- _Teks Sumber_
»»
Hubungan Australia, Indonesia, dan Gerakan Islam di Bawah PM Tony Abbott [1]
Terpilihnya Tony Abbott sebagai PM baru Australia sepertinya tidak
akan membawa perubahan berarti dalam hubungan bilateral
Indonesia-Australia. Pemimpin konservatif Australia, Tony Abbott,
menduduki kursi perdana menteri setelah koalisinya menang besar dalam
pemilihan umum yang digelar Sabtu (7/9/2013). Abbott, yang mantan
petinju dan pernah menjalani pendidikan sebagai calon pastor, berjanji
akan mengembalikan stabilitas politik, memotong pajak, dan mengatasi
masalah pencari suaka.
Sebagai sebuah negara yang berideologi Kapitalis, penjajahan (al
isti’mar) tetap merupakan metode baku (thoriqoh) politik luar negeri
Australia. Penjajahan dalam berbagai bentuk baik ekonomi, politik,
militer, maupun budaya. Karena itu, politik luar negeri Australia, tidak
akan berubah secara signifikan, sebagai negara-negara Barat lainnya.
Presiden Susilo Bambang Yudhoyono mengucapkan selamat atas kemenangan
Tony Abbott sebagai perdana menteri terpilih Australia dan berharap
kerja sama kedua negara dapat terus meningkat di masa datang.
Seperti yang disampaikan Staf Khusus Presiden bidang Hubungan
Internasional Teuku Faizasyah Selasa (10/9) dalam komunikasi yang
pertama kali ini, PM Abbott menyatakan keyakinannya kedua negara dapat
membangun kerja sama yang sangat baik dan menggarisbawahi bahwa
Australia dalam pandangannya merupakan mitra terpercaya Indonesia.
Faiza menilai sekalipun terjadi perubahan kepemimpinan di Australia
namun secara umum dinilainya tidak ada perubahan kebijakan politik
antara kedua negara mengingat hubungan kedua negara dibangun dengan
pondasi kerangka kerja sama yang telah disepakati bersama oleh kedua
negara.
««
- _Kumpulan Tugas_
1) Jawab pertanyaan berikut berdasarkan teks tentang hubungan Indonesia-Australia.
(a) Pada hari dan tanggal berapa pemilihan umum yang dimenangkan koalisi Tony Abbott digelar?
(b) Apa saja tiga janji yang disampaikan Abbott?
(c) Siapa yang menyampaikan pernyataan PM Abbott bahwa Australia merupakan mitra terpercaya Indonesia?
2) Tolong lanjutkan teks tentang hubungan Indonesia-Australia setelah kalimat terakhirnya.
Daftar ini diambil dari sumber yang berbeda.

- _Daftar yang Diberikan_
»»
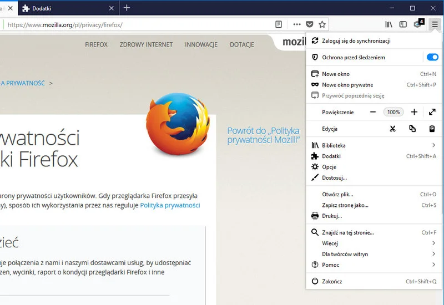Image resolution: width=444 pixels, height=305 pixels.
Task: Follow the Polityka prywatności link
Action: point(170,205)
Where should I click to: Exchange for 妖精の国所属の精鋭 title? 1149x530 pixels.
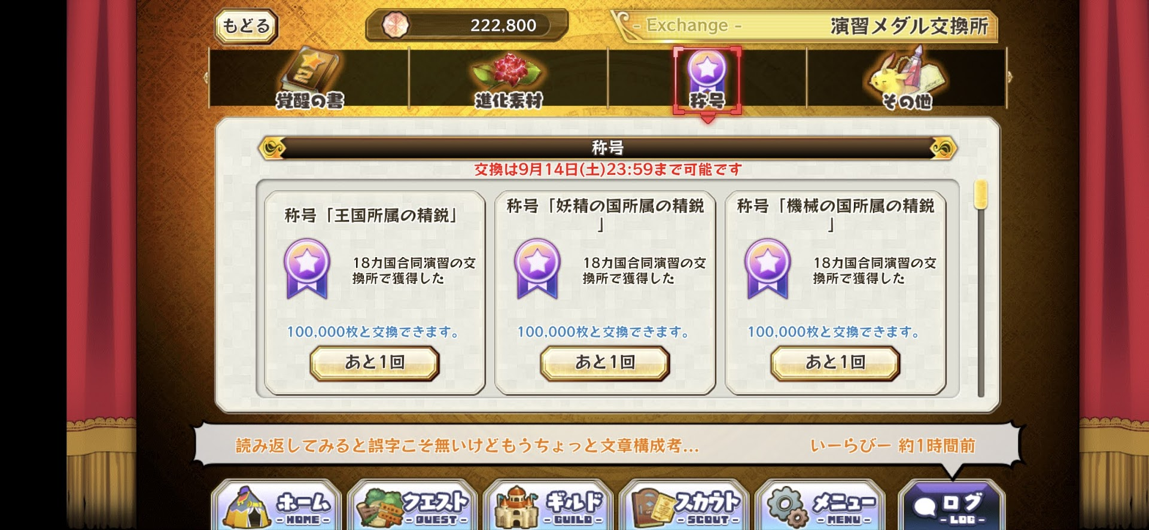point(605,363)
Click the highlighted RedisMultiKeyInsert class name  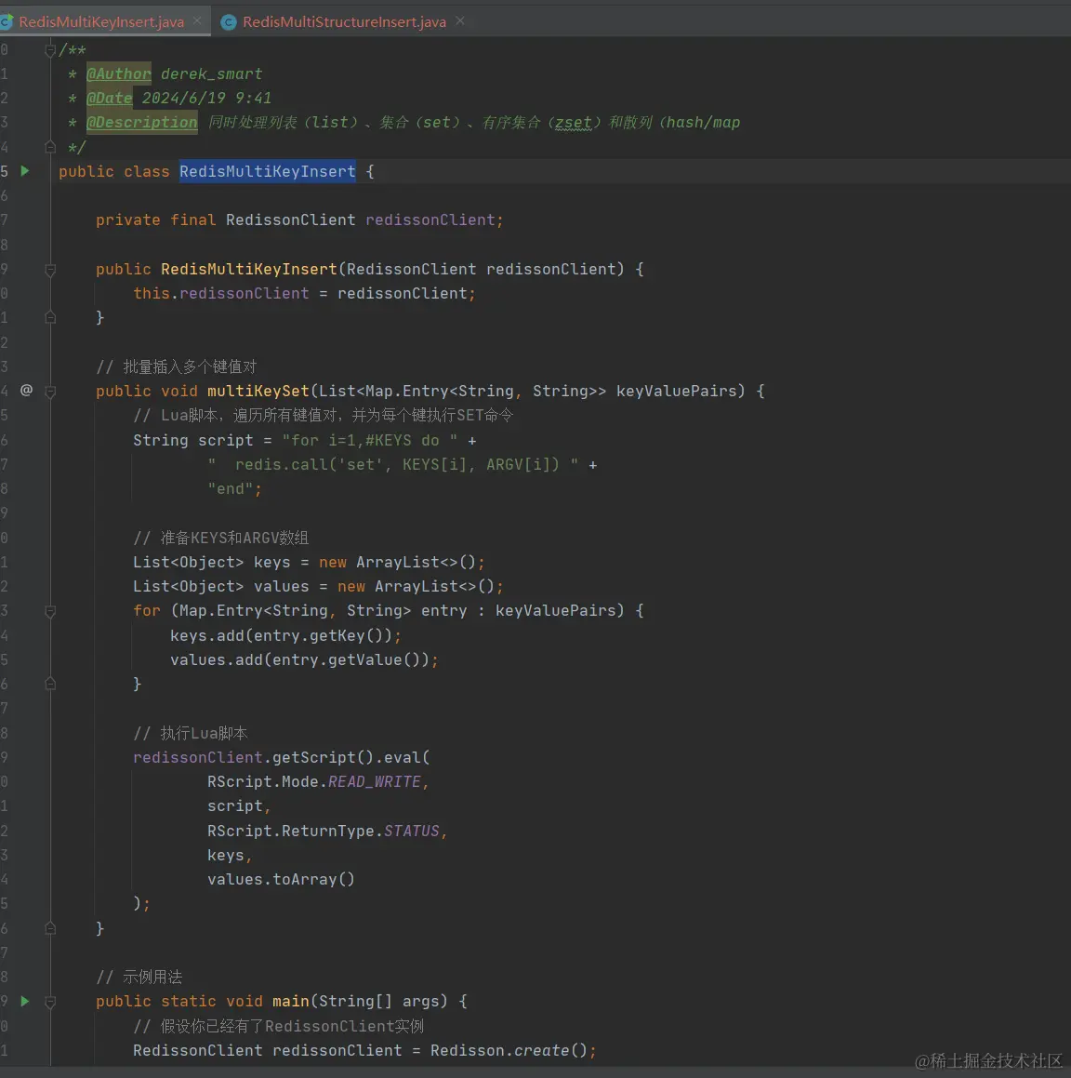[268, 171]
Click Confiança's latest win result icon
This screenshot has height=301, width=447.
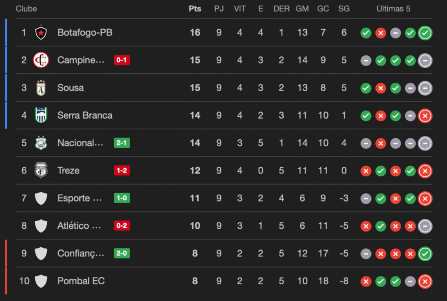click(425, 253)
««
»»
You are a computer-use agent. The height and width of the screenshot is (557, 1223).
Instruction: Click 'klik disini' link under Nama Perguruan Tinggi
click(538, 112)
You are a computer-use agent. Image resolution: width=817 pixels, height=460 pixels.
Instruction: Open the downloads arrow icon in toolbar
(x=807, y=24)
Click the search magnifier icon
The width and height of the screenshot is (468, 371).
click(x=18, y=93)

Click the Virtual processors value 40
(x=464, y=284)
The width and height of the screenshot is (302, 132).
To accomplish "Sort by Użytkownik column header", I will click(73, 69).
««
- _Jawaban yang Diharapkan_
1)
(a) Sabtu, 7 September 2013.
(b) Mengembalikan stabilitas politik, memotong pajak, dan mengatasi masalah pencari suaka.
(c) Teuku Faizasyah, Staf Khusus Presiden bidang Hubungan Internasional.

2)
Tidak Ada Perubahan yang Signifikan
Secara politik, Australia akan berusaha keras menjaga Indonesia tetap
sebagai sebuah negera yang sekuler, demokratis, yang menjunjung
nilai-nilai HAM dan Pluralisme. Selama Indonesia tetap sebagai sebuah
negara sekuler dengan berideologi Kapitalis, kepentingan-kepentingan
penjajahan Barat termasuk Australia akan tetap terjaga.
Sebaliknya, Australia akan berusaha keras – menjadi mitra Barat-
sejati di regional Asia-Pasifik untuk mencegah berdirinya negara Islam
atau pemerintahan Islam di kawasan ini. Dalam hal ini yang paling
dikhawatirkan Australia adalah Indonesia. Mengingat Indonesia adalah
negeri yang memiliki kekayaan alam yang luar biasa, secara geo-politik
sangat strategis dengan mayoritas penduduknya beragama Islam.
Dalam hal ini Tony Abbott akan melanjutkan kebijakan pemerintahan sebelumnya dengan melakukan dua pendekatan : hard power dan soft power.
Lewat pendekatan lembut (soft power) , pemerintah Australia akan
bekerjasama dengan kelompok-kelompok sekuler liberal dan yang mereka
sebut sebagai kelompok ‘Islam moderat dan Liberal’. Australiapun akan
melanjutkan program-program untuk memoderatkan, atau meliberalisasi,
pehaman umat Islam Indonesia.
Bagi Australia, kelompok-kelompok Islam di Indonesia yang mereka cap
sebagai ekstrimis dan radikal sangat mengancam kestabilan politik negara
itu dan kawasan regional sekitarnya. Bahkan Islam garis keras-julukan
bagi kelompok yang menginginkan syariah Islam, negara Islam atau
Khilafah- dianggap jauh lebih berbahaya dibanding terorisme.
Harian The Australian (7/07/2011), dalam artikel berjudul, “Hardline
Islam a Bigger Threat than Terrorists,” dengan tegas meminta pemerintah
Australia untuk memperluas bantuan reformasi pendidikan Islam di
Indonesia, Istilah reformasi digunakan sang penulis Tim Lindsey, untuk
menutupi maksud sebenarnya, yakni mengembangkan pemahaman terhadap Islam
ala liberal.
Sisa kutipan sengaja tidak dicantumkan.